Problem to work on: Find every line below with the word "settings" in it, and copy each one.

Stored data
☆ ☆ ☆
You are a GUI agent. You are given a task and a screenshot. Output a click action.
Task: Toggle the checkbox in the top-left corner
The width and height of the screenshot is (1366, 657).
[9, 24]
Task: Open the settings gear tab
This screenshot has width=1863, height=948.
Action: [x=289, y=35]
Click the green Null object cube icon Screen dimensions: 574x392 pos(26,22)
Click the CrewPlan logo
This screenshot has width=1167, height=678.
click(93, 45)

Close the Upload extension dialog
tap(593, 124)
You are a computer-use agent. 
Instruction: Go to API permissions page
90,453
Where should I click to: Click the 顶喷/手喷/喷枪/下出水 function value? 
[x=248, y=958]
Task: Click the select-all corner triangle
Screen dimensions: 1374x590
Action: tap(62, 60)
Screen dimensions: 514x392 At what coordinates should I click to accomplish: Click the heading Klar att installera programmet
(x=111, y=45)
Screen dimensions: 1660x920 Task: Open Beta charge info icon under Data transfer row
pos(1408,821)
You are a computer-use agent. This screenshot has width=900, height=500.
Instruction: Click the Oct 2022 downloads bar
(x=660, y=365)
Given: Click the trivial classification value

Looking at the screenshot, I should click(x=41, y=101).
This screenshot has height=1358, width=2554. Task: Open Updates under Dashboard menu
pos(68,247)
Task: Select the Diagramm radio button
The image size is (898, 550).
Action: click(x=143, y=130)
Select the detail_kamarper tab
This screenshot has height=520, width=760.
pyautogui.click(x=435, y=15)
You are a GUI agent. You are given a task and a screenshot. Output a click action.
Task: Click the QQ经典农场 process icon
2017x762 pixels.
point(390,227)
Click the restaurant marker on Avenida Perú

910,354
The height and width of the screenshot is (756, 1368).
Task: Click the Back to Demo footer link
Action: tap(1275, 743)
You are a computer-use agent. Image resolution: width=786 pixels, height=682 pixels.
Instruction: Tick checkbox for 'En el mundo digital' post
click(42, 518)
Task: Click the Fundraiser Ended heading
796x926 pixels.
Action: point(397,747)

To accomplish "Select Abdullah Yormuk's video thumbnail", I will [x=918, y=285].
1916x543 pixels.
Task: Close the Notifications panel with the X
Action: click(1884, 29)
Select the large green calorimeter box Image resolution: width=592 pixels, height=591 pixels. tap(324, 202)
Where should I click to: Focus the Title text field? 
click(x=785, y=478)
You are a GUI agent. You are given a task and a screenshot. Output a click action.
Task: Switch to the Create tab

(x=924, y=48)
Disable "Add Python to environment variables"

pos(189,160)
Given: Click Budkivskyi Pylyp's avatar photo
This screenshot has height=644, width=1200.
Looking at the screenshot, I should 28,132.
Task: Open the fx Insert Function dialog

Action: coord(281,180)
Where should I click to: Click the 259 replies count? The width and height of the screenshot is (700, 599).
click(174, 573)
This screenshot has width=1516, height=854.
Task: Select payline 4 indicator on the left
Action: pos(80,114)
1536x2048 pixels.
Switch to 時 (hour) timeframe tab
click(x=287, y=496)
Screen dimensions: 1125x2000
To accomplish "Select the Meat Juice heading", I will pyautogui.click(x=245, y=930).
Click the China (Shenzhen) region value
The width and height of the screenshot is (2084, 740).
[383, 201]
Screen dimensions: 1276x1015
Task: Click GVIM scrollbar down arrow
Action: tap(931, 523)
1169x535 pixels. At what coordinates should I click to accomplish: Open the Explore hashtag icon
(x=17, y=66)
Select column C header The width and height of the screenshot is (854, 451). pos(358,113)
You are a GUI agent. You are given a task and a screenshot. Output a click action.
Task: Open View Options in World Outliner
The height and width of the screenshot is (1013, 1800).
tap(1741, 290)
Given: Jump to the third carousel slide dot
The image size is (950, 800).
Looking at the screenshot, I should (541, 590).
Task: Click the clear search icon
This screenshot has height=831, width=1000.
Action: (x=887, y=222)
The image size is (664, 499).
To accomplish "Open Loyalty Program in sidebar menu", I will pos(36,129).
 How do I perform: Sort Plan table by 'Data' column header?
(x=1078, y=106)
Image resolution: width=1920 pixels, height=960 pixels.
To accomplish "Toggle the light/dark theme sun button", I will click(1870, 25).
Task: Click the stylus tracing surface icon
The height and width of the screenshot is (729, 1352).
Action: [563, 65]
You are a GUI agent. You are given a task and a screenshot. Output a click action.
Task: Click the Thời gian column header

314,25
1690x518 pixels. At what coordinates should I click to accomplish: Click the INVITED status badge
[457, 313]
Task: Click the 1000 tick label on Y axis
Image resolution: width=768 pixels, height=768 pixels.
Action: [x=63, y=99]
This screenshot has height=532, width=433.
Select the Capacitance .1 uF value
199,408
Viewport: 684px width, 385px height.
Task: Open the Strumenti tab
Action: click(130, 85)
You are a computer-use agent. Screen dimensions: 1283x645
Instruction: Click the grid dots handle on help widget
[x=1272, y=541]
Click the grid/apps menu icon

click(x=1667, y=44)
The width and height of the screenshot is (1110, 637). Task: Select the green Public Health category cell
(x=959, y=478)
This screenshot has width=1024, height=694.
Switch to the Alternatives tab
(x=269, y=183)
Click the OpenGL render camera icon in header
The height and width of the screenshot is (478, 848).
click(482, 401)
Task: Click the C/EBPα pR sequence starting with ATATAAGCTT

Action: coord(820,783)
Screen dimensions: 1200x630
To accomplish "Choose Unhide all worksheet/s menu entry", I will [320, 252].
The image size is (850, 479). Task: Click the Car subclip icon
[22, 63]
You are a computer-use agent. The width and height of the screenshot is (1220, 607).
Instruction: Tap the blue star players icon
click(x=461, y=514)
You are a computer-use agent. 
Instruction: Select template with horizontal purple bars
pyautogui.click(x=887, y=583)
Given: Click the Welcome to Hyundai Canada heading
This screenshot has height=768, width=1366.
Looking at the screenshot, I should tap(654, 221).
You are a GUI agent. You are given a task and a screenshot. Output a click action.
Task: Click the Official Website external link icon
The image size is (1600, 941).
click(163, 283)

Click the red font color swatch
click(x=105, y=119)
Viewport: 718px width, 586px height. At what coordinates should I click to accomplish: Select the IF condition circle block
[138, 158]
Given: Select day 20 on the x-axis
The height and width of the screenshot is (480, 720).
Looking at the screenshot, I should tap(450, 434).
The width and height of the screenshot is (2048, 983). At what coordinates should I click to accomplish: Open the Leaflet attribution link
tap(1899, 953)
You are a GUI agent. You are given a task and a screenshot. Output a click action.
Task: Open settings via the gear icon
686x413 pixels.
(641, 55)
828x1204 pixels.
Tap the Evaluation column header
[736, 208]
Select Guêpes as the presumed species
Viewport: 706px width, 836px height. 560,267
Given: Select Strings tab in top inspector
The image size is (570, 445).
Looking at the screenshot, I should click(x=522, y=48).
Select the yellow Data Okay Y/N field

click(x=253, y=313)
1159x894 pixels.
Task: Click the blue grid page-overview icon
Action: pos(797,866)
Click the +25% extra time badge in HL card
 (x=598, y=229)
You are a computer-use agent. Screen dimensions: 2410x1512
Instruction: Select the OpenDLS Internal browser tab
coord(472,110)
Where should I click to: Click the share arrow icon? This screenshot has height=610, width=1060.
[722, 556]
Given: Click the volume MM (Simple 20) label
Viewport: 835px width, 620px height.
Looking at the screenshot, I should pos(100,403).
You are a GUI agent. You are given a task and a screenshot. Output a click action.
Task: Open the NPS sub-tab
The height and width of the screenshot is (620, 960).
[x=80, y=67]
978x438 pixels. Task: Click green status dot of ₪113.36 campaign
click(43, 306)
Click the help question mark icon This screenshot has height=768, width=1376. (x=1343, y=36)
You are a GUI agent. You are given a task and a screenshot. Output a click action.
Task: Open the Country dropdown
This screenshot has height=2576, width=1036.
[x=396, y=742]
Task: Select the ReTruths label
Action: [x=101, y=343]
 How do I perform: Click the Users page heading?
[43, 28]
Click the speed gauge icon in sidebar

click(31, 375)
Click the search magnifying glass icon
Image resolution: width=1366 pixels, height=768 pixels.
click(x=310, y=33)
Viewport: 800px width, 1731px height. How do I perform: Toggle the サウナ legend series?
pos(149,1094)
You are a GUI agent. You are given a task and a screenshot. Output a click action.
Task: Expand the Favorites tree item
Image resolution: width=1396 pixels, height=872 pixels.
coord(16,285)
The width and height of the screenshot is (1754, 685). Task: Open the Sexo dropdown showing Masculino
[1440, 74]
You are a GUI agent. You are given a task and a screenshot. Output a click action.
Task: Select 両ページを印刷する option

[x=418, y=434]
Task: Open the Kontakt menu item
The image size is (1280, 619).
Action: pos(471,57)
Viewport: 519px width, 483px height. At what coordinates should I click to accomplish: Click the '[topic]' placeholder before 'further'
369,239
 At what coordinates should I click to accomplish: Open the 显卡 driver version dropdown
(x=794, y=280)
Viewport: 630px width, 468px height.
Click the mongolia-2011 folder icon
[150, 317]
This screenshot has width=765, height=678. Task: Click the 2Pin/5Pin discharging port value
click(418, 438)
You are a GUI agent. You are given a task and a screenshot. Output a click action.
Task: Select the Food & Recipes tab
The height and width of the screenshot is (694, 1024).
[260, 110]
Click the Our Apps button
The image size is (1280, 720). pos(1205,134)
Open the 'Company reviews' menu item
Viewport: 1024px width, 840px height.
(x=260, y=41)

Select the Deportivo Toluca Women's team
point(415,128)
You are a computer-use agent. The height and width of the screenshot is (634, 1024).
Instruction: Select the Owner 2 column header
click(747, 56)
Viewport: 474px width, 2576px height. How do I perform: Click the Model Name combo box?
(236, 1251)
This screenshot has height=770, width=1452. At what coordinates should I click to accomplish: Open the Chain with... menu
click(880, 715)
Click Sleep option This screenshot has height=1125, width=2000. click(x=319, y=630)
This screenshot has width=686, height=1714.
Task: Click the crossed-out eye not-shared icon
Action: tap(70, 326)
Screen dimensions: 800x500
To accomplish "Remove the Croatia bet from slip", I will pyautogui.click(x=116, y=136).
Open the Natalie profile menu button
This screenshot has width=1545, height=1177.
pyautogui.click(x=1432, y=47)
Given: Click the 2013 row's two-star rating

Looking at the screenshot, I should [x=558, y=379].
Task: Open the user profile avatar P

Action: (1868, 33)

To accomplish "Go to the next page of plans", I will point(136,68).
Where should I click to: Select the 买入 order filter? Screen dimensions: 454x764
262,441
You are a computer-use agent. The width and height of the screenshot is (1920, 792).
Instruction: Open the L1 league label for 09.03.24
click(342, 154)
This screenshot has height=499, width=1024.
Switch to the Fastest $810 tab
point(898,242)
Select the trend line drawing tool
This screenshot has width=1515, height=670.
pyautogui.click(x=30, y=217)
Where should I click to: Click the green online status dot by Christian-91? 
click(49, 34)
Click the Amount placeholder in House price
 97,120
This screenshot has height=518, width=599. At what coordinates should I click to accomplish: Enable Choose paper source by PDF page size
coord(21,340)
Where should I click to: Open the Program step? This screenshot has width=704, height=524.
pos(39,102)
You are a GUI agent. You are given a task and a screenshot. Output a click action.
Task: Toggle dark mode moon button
☆ ☆ ☆
Worked solution:
Task: Open the settings gear tab
Task: Open settings via the gear icon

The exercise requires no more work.